Three questions: UTF-8, DBM, hash of lists, ...

Discussion in 'Perl Misc' started by Wes Groleau, Jan 12, 2005.

  1. Wes Groleau

    Wes Groleau Guest

    I've been rooting around in perlutf8, perlencoding, perlunicode,
    and other such things. I think I follow most of it, but there
    are some contradictions. Or I thought there were.

    1. At the moment, my source is pure ASCII, but I want to
    treat it as UTF-8 because the text I work with is UTF-8
    and my editor is configured accordingly. (And data
    can easily become literals in source). I put -CSD on
    my bang-line, which one man page said covers everything
    (except -CL which I did not want for some reason). But
    another man page seemed to say that "use utf8;" covered
    something that -CSD did not, so I put that in, too. Is
    either one interfering with the other in any way?

    2. One of my applications is reading in a large file, finding
    certain patterns, and using them as keys to store everything
    else in a DBM hash (use DBM_File; dbmopen %hash, etc.)
    The input is 99.5% ASCII--only a few French diacritics, one
    copyright symbol, and two Polish characters. Yet adding
    the utf-8 constructs to the script and regenerating the DBM
    made a HUGE difference in the size of the file. Why is
    that?

    3. Say an input file contains key and value pairs, BUT
    there is more than one possible value for a key.

    For example, occupations.

    Key Value
    ----------- ---------
    firefighter Fred
    chef Charlotte
    firefighter Felicia

    Can I store a list at the key, or do I have to append
    to a string and split on output?

    If I can store a list, what is the syntax? The following
    is not allowed:


    push (@the_hash{$the_job}, $the_name);


    If the hash is tied with

    use DBM_File;
    dbmopen %the_hash .......

    does that change the answer?


    OK, more than three. :)

    --
    Wes Groleau

    In any formula, constants (especially those obtained
    from handbooks) are to be treated as variables.
     
    Wes Groleau, Jan 12, 2005
    #1
    1. Advertising

  2. Wes Groleau

    Jim Keenan Guest

    Wes Groleau wrote:

    >
    > 3. Say an input file contains key and value pairs, BUT
    > there is more than one possible value for a key.
    >
    > For example, occupations.
    >
    > Key Value
    > ----------- ---------
    > firefighter Fred
    > chef Charlotte
    > firefighter Felicia
    >
    > Can I store a list at the key, or do I have to append
    > to a string and split on output?
    >
    > If I can store a list, what is the syntax? The following
    > is not allowed:
    >
    >
    > push (@the_hash{$the_job}, $the_name);
    >
    >

    But wouldn't this be appropriate?

    push @{$the_hash{$the_job}}, $the_name;



    > If the hash is tied with
    >
    > use DBM_File;
    > dbmopen %the_hash .......


    Shouldn't that be ...?

    use DB_file;

    Jim Keenan
     
    Jim Keenan, Jan 12, 2005
    #2
    1. Advertising

  3. utf-8, was Re: Three questions: UTF-8, DBM, hash of lists, ...

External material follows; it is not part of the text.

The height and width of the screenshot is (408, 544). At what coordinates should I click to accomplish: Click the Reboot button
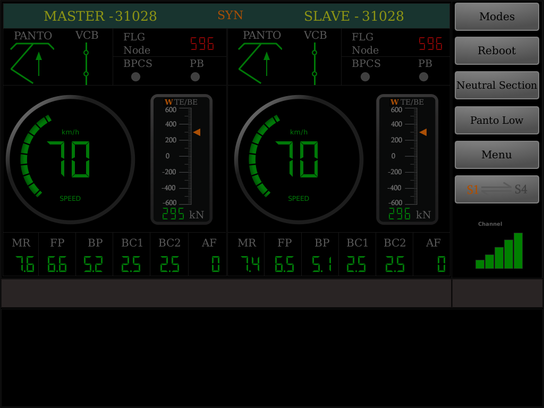point(497,51)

    On Tue, 11 Jan 2005, Wes Groleau wrote:

    > Three questions


    There are no special awards for folding several questions into one
    posting. All that it achieves is: several unrelated subthreads
    hanging-off the original posting. Confusion all round.

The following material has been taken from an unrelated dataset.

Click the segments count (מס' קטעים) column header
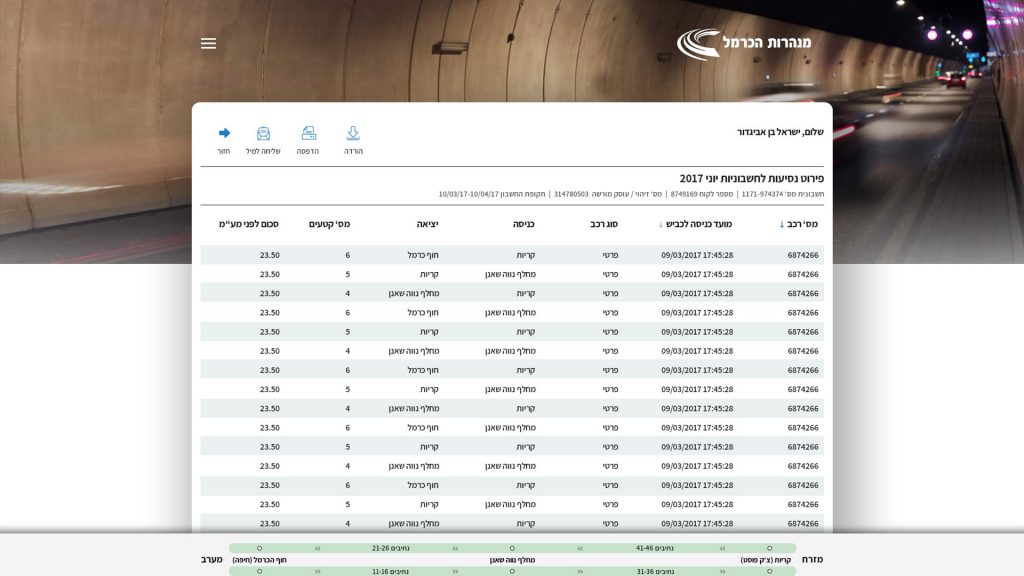Image resolution: width=1024 pixels, height=576 pixels. (329, 224)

    The key to effective problem-solving is to break up a complex problem
    into manageable parts, and deal with each separately, until one
    understands it well enough to use it at a component of the whole. In
    that sense, I'd commend to you the strategy of asking detailed
    questions one at a time (with enough context for the group to
    understand the detailed question). If, on the other hand, you can't
    decide how to partition a complex problem, then ask about the problem
    itself, at a higher level, without pre-judging the lower-level
    implementation detail. IMHO and YMMV, anyway.

    > I've been rooting around in perlutf8, perlencoding, perlunicode,
    > and other such things. I think I follow most of it, but there
    > are some contradictions. Or I thought there were.
    >
    > 1. At the moment, my source is pure ASCII, but I want to
    > treat it as UTF-8 because the text I work with is UTF-8
    > and my editor is configured accordingly.


    Please distinguish carefully between your program source and your
    data.

    As a matter of fact, us-ascii -is- a subset of utf-8 - utf-8 was
    deliberately designed that way - but you *don't* have to use utf-8
    encoding in your program source in order to process unicode data.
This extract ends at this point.